Il corso dei titoli a Wall Street raggiunse i livelli più elevati all'inizio del settembre 1929. Seguirono alcune settimane di incertezza durante le quali cominciò a emergere la propensione degli speculatori a liquidare i propri pacchetti azionari per realizzare i guadagni fin allora ottenuti. Il 24 ottobre, il "giovedì nero", furono venduti 13 milioni di titoli; il 29 le vendite ammontarono a 16 milioni. La corsa alle vendite determinò naturalmente una precipitosa caduta del valore dei titoli, distruggendo in pochi giorni i sogni di ricchezza dei loro possessori. A metà novembre le quotazioni si stabilizzarono su valori più o meno dimezzati. Ma intanto molte fortune si erano volatilizzate, con conseguenze facilmente immaginabili non solo sul piano economico: nel solo "giovedì nero" vi furono a New York undici suicidi fra speculatori e agenti di borsa.

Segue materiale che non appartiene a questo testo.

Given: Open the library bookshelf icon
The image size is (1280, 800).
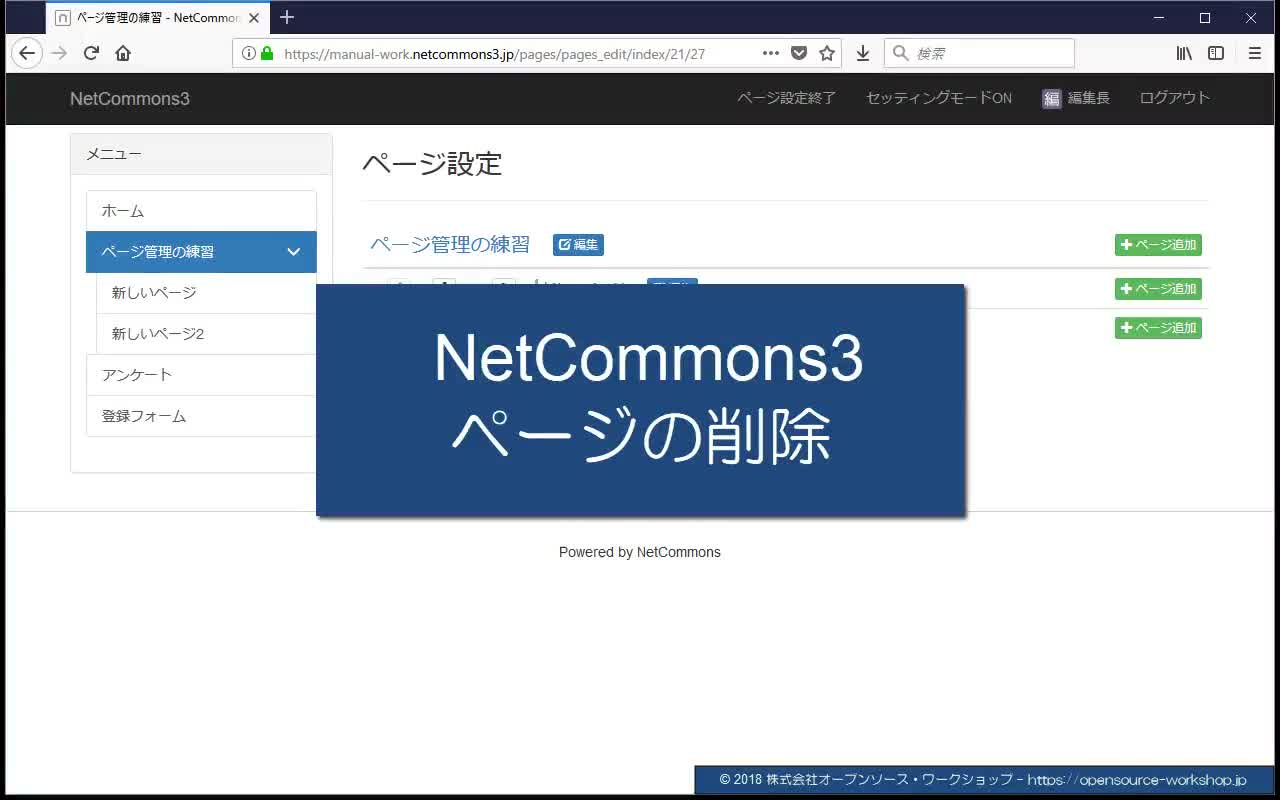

Il crollo del mercato azionario colpì in primo luogo i ceti ricchi e benestanti. Ma, riducendo drasticamente la loro capacità di acquisto e di investimento, finì con l'avere conseguenze disastrose sull'economia di tutto il paese e sull'intero sistema economico mondiale, che ormai dipendeva in larga parte da quello statunitense. Gli effetti planetari della crisi furono aggravati dal fatto che gli Usa, anziché assumersi le responsabilità connesse al ruolo di potenza egemone sul piano economico (e farsi dunque carico della stabilità del sistema internazionale), cercarono innanzitutto di difendere la loro produzione inasprendo il protezionismo e contemporaneamente ridussero, fino a sospenderla, l'erogazione dei crediti all'estero. Il protezionismo statunitense indusse gli altri paesi ad adottare misure analoghe a difesa della propria bilancia commerciale. Fra il 1929 e il 1932 - l'anno in cui la crisi giunse al culmine - il valore del commercio mondiale si contrasse di oltre il 60% rispetto al triennio precedente.
Attraverso la contrazione degli scambi, la recessione economica si diffuse in tutto il mondo - con la significativa eccezione dell'Urss - come una spaventosa epidemia, presentandosi ovunque con i medesimi sintomi e con la stessa dinamica: un'industria chiudeva i battenti perché priva di ordini, licenziando i suoi dipendenti; i lavoratori privi di occupazione erano costretti a ridurre i loro consumi; il mercato diventava così sempre più asfittico, provocando il crollo di altre imprese, portando alla rovina gli esercizi commerciali, aggravando la crisi dell'agricoltura che non trovava più sbocchi per i suoi prodotti. Fra il '29 e il '32, la produzione mondiale di manufatti diminuì del 30% e quella di materie prime del 26%. I prezzi caddero bruscamente sia nel settore industriale sia, soprattutto, in quello agricolo (dove il calo fu di oltre il 50%). I disoccupati raggiunsero il numero di 14 milioni negli Stati Uniti e di 15 milioni in Europa, cui si deve aggiungere la cifra, ingente anche se incalcolabile, dei sottoccupati. Nel complesso un consistente impoverimento colpì la massa dei lavoratori urbani e rurali, generando uno stato di generale incertezza, una crisi di sfiducia che in molti paesi fu all'origine di profondi mutamenti politici.